Quite well, of course, according to the Vermont Department of Education. Commenting on the low grades Vermont received for academic standards and accountability, Petit told the Associated Press that Education Week "failed to note that Vermont students were among the best performers in math and science in the country in a national assessment of educational progress."
Oh really? Let's have a look at the results from the National Assessment of Educational Progress, the "Nation's Reportcard," summarized on the Education week web site and reported in detail on the the National Assessment of Educational Progress web site.
We find that on the NAEP tests:
Acting Commissioner Petit issued another statement last month about the superior performance of Vermont's students. This one was posted on Vermont's public political issues discussion Listserv (VTFORUM) on December 5th. She wrote:
This study used statistical procedures to put 8th grade NAEP scores in math and science in 1996 on a scale with the scores of various nations that participated in the 1995-96 Third International Mathematics and Science Study (TIMSS) of 8th graders.

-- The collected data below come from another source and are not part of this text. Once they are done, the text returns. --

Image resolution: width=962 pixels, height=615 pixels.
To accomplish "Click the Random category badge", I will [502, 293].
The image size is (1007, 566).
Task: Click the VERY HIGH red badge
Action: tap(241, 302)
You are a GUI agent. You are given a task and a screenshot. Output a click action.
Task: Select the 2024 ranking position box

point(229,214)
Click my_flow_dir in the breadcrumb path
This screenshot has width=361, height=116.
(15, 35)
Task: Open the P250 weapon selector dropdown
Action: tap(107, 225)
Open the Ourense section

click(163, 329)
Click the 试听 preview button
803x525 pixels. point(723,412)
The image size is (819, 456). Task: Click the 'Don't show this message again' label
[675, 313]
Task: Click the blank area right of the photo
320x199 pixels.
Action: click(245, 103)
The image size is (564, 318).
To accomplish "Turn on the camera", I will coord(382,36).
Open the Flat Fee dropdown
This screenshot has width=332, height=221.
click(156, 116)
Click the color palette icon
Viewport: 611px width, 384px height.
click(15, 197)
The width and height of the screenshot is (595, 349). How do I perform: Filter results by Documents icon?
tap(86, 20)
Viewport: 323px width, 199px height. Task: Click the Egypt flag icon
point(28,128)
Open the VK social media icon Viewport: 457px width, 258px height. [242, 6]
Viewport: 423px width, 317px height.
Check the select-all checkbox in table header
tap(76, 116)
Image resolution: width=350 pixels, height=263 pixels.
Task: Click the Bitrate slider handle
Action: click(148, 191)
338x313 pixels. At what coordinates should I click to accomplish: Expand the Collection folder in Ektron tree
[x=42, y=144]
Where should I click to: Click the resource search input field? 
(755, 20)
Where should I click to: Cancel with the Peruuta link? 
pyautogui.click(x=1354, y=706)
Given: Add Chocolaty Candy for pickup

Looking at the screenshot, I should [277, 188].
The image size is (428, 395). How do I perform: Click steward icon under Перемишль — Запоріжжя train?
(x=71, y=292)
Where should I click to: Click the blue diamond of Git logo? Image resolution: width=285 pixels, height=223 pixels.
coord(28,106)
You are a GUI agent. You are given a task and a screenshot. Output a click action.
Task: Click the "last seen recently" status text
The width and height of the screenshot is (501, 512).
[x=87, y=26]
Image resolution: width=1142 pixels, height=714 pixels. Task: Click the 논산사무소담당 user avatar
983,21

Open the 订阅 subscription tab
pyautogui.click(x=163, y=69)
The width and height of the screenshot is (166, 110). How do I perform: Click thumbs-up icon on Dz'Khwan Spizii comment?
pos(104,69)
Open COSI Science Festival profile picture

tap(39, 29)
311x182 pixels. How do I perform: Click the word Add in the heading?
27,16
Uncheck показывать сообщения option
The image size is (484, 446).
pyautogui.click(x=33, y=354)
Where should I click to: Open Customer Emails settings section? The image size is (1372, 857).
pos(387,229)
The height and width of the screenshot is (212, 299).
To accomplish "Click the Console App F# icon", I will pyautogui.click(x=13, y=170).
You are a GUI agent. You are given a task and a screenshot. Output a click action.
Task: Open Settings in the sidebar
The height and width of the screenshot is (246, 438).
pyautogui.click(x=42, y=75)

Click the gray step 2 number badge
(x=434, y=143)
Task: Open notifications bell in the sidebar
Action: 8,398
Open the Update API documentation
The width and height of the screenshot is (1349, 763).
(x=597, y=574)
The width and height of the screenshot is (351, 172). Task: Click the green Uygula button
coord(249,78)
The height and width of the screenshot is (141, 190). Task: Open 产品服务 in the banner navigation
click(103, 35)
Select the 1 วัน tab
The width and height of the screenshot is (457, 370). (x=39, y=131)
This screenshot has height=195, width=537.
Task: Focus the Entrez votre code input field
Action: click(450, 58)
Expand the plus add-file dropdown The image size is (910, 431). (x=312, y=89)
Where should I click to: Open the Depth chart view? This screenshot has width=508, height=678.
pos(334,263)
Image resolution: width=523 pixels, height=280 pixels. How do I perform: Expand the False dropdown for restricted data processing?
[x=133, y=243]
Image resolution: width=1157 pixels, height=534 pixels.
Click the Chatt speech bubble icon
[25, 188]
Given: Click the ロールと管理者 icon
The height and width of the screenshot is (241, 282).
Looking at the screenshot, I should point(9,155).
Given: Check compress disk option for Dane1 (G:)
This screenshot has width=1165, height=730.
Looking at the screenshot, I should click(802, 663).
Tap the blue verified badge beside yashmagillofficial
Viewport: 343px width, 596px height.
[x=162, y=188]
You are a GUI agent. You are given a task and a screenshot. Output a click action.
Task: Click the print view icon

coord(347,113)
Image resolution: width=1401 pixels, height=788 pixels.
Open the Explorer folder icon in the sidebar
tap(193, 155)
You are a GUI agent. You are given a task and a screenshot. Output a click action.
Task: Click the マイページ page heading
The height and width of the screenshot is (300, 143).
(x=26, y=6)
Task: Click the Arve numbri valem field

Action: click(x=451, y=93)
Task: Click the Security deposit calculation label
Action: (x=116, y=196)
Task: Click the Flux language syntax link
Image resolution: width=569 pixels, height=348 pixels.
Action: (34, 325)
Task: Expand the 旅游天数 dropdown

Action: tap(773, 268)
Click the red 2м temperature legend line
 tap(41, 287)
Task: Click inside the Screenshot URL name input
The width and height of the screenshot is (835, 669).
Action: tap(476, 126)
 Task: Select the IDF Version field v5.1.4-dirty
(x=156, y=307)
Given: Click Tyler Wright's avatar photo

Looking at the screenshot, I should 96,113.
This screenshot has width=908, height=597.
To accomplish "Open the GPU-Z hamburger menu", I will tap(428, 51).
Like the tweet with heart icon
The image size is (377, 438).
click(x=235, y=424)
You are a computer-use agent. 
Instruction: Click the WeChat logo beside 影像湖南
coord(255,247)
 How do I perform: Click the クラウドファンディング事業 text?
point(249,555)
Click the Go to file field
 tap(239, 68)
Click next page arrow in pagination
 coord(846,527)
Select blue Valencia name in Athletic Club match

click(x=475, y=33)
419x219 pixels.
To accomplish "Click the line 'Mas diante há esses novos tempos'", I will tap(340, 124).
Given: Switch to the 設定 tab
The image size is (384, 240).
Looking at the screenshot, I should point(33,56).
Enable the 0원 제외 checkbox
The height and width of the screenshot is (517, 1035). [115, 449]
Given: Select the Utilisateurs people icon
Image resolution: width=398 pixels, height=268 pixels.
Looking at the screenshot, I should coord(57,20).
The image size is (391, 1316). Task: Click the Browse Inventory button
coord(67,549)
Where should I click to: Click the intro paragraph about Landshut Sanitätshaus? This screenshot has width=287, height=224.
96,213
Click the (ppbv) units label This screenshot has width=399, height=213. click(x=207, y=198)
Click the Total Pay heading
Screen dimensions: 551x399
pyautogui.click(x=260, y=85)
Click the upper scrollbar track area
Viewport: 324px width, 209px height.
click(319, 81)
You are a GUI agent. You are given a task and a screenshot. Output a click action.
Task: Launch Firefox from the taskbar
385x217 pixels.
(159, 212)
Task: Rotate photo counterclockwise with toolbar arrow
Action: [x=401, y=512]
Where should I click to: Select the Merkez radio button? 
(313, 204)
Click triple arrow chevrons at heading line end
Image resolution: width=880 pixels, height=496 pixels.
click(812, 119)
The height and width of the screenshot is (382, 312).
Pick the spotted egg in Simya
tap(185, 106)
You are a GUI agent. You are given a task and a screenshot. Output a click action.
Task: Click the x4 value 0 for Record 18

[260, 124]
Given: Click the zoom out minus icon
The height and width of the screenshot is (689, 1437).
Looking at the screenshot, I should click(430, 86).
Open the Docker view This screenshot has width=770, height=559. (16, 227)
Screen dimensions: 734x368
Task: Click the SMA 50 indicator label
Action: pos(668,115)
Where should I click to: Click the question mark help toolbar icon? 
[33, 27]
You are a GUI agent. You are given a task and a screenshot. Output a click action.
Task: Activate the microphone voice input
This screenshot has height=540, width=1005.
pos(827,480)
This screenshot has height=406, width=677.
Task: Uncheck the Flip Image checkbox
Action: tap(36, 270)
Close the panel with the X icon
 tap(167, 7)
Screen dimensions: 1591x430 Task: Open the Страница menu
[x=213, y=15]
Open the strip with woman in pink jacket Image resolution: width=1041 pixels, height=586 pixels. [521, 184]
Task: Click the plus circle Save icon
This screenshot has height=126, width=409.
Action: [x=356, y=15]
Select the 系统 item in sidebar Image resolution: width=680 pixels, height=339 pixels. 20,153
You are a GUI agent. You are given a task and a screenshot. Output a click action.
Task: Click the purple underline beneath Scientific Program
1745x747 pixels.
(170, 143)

Using statistics in this way is controversial and the authors caution that "the technique used to link the two tests can provide only limited information, since NAEP and TIMSS cover different content and were taken by different groups of students at different times."
Nevertheless, the NEGP report suggests that Vermont is one of 15 U.S. states that would have been expected to score AS WELL AS students in 17 other nations, and better than students in 23 other nations. And yes, Vermont and the other states and nations were statistically inferior to Singapore in 8th grade science in 1995-1996.
These results hardly seem worth getting excited about, and it seems just a bit disingenuous to say, "Vermont was found to score second only to Singapore." It also must be noted that the TIMSS showed U.S. 8th grade students are below average in math and the NAEP report did not place Vermont among the top states in math.
Perhaps more important than the above, however, are the results of the TIMSS study of 12th graders released in 1998. The following is quoted from the official press release (found here):
The issue becomes even more serious when we consider Vermont's current means of measuring student performance. Results of last year's statewide testing have been trickling out, and many parents are anxious to see how we measure up. That's why many were quick to read recent front page stories such as, "Most English test scores show improvement" (Burlington Free Press, 12/23/99).
One couldn't find an actual test score anywhere in the article.
Instead of test scores, the Vermont Department of Education reported percentages of students who "met or exceeded the standard." But wait; what was the standard? Was it eighty-percent competence? Forty-percent? Even portfolio assessments are corrected using criteria that yield scores. Where are those scores? What considerations went into deriving a standard from those scores? Was the standard the same for all schools? How does the standard relate to performance on various objective tests used nationally, or to college admissions standards?
Based on the pass/fail pseudo-statistics provided, the Vermont Department of Education may be able to claim a slight reduction in the number of students who fall short of a particular measure of adequacy. But by withholding the actual test scores and other comparative data, the state reveals nothing about the performance of students who met the standards, or the effectiveness of our schools in serving them.
Taken together, it does not appear that the Vermont Department of Education has established itself as being above the criticisms of the Fordham Foundation, Education Week, and the American Federation of Teachers. Our students are not doing badly, but sometimes it's hard to tell and there's certainly room for improvement. So how about let's cut out the statistical manipulation and exaggeration, and when national groups criticize us, let's listen --and take action!